===== Data provided =====
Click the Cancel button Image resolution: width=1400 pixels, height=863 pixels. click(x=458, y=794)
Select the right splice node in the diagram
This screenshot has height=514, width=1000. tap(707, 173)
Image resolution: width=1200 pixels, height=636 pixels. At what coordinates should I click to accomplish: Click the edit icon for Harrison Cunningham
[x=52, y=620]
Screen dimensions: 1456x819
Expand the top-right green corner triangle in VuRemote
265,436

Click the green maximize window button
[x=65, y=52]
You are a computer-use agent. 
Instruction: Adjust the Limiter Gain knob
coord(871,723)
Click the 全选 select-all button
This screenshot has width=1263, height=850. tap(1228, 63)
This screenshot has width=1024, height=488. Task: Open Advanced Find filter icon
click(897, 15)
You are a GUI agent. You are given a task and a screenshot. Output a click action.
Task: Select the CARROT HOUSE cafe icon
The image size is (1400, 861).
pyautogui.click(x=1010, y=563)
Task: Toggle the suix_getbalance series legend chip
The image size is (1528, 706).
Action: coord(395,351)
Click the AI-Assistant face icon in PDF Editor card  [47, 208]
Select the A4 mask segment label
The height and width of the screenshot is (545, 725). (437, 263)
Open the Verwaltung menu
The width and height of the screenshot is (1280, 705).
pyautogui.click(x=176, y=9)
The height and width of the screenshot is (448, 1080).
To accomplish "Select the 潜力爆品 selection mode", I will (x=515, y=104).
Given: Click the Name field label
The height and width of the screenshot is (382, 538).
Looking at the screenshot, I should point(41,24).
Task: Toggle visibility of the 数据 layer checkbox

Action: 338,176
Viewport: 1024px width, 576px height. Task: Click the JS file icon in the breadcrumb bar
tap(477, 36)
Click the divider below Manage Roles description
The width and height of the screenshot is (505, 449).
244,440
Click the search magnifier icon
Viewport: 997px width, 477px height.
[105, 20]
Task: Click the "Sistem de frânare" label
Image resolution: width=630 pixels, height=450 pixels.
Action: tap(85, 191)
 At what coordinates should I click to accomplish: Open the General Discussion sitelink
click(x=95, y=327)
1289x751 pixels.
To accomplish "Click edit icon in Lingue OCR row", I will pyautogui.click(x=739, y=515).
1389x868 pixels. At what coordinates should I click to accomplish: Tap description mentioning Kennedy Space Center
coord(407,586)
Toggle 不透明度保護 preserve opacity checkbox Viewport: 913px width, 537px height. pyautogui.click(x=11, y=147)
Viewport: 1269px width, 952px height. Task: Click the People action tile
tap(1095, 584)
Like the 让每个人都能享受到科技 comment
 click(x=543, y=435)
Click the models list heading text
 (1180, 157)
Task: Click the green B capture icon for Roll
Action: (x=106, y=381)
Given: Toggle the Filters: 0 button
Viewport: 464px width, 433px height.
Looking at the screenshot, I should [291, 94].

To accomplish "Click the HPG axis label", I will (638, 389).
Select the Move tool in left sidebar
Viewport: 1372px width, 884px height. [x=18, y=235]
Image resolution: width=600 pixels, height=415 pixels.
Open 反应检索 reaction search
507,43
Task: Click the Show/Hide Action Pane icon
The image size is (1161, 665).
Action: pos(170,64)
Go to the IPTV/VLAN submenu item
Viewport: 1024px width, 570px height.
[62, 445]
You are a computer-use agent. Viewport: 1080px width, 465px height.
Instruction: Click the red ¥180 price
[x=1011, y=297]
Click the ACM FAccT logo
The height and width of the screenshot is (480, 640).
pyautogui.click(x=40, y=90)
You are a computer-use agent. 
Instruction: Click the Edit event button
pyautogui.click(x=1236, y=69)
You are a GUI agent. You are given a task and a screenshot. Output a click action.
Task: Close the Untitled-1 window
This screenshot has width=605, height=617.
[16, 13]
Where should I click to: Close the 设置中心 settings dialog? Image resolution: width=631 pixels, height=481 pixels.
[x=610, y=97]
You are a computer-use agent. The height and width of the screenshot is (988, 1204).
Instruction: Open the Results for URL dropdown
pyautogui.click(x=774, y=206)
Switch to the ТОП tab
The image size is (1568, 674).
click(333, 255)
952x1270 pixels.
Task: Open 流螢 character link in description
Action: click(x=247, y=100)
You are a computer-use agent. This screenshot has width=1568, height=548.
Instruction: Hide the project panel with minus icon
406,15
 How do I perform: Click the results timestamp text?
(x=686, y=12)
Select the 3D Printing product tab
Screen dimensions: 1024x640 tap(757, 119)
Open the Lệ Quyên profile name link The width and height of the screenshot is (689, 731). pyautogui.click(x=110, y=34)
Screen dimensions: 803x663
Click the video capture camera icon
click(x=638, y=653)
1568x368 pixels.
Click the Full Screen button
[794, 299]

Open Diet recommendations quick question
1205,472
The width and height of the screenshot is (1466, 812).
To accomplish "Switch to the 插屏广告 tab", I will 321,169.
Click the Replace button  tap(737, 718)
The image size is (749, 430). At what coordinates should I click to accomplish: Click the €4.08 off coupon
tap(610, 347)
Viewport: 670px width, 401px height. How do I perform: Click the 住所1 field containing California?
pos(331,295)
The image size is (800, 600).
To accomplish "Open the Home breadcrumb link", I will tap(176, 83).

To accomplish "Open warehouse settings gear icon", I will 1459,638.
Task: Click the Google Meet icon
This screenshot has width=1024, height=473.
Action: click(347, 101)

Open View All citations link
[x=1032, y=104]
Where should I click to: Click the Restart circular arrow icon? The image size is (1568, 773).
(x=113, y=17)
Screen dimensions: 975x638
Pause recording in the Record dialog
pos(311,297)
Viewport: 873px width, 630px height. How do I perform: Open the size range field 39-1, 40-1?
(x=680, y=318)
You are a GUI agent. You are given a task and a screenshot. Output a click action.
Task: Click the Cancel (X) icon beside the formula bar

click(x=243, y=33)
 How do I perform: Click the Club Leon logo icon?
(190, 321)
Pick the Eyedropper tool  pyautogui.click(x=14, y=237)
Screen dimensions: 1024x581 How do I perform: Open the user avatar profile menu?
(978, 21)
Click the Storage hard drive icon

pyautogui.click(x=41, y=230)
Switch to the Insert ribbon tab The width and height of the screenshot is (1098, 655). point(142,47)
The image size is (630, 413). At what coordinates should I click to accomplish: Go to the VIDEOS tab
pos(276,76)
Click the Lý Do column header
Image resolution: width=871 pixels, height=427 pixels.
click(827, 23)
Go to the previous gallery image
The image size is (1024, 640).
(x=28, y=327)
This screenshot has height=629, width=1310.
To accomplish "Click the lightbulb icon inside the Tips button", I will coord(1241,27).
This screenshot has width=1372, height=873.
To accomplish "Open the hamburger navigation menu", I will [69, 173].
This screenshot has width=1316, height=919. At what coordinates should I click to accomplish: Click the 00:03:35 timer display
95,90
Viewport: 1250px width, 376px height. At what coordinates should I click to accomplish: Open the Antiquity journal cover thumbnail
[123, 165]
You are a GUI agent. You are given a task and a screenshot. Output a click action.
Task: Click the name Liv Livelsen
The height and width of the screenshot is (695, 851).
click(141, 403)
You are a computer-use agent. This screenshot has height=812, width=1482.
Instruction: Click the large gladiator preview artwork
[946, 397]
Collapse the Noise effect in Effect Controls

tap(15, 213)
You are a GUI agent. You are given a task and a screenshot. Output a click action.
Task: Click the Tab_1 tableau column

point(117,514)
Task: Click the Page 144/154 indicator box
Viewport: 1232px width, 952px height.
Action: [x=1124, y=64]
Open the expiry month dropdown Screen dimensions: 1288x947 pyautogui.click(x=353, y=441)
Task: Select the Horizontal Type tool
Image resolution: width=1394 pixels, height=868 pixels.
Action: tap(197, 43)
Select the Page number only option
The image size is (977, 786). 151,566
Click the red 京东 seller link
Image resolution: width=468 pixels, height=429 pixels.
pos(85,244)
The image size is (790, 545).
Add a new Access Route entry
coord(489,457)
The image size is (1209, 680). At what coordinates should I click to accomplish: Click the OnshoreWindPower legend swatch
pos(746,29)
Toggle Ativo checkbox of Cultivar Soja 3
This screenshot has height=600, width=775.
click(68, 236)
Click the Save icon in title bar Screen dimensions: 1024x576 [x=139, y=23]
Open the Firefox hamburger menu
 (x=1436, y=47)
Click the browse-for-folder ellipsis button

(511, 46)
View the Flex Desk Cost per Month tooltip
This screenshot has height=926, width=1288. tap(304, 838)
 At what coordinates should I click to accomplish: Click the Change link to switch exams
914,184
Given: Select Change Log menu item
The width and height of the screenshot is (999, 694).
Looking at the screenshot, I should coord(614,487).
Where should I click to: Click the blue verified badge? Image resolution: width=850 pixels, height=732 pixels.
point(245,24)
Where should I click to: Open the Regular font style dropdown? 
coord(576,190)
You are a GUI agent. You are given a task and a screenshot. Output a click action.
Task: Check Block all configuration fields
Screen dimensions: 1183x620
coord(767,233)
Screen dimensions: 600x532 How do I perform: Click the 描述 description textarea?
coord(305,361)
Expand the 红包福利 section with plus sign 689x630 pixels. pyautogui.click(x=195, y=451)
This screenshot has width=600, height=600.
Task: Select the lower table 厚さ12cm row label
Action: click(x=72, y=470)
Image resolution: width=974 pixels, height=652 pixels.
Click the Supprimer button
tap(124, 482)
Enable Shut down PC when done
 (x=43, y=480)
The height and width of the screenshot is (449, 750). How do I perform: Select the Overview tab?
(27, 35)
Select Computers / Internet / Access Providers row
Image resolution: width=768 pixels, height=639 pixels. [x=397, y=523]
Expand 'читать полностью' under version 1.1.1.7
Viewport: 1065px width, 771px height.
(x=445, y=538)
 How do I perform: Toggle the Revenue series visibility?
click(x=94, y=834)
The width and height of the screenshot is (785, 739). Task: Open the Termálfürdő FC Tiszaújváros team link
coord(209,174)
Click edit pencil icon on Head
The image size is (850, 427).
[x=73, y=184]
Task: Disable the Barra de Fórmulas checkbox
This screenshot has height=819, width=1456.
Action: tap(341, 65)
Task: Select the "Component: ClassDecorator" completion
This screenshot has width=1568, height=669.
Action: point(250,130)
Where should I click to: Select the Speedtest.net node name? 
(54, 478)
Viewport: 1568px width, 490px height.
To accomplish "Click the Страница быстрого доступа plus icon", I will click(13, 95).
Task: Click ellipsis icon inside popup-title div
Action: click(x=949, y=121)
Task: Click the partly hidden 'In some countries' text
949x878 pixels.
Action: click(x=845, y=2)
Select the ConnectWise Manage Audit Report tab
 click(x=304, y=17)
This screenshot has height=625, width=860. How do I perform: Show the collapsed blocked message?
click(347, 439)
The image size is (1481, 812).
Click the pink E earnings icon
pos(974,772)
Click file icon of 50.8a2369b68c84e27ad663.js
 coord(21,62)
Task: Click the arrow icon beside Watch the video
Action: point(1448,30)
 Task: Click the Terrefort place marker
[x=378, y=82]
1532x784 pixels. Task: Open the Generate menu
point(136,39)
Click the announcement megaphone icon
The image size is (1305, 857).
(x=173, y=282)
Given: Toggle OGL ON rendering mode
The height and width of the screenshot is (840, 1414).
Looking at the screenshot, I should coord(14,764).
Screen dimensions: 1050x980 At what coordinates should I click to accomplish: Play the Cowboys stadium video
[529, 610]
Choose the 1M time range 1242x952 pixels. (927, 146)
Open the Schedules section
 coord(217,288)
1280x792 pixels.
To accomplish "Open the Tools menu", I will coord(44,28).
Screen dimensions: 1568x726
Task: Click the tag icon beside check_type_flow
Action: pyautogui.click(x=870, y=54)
=====
Reproduce word for word the part of the records above that opens with the line containing "General Discussion sitelink" and closes with the line containing "Toggle 不透明度保護 preserve".

 At what coordinates should I click to accomplish: Open the General Discussion sitelink
click(x=95, y=327)
1289x751 pixels.
To accomplish "Click edit icon in Lingue OCR row", I will pyautogui.click(x=739, y=515).
1389x868 pixels. At what coordinates should I click to accomplish: Tap description mentioning Kennedy Space Center
coord(407,586)
Toggle 不透明度保護 preserve opacity checkbox Viewport: 913px width, 537px height. pyautogui.click(x=11, y=147)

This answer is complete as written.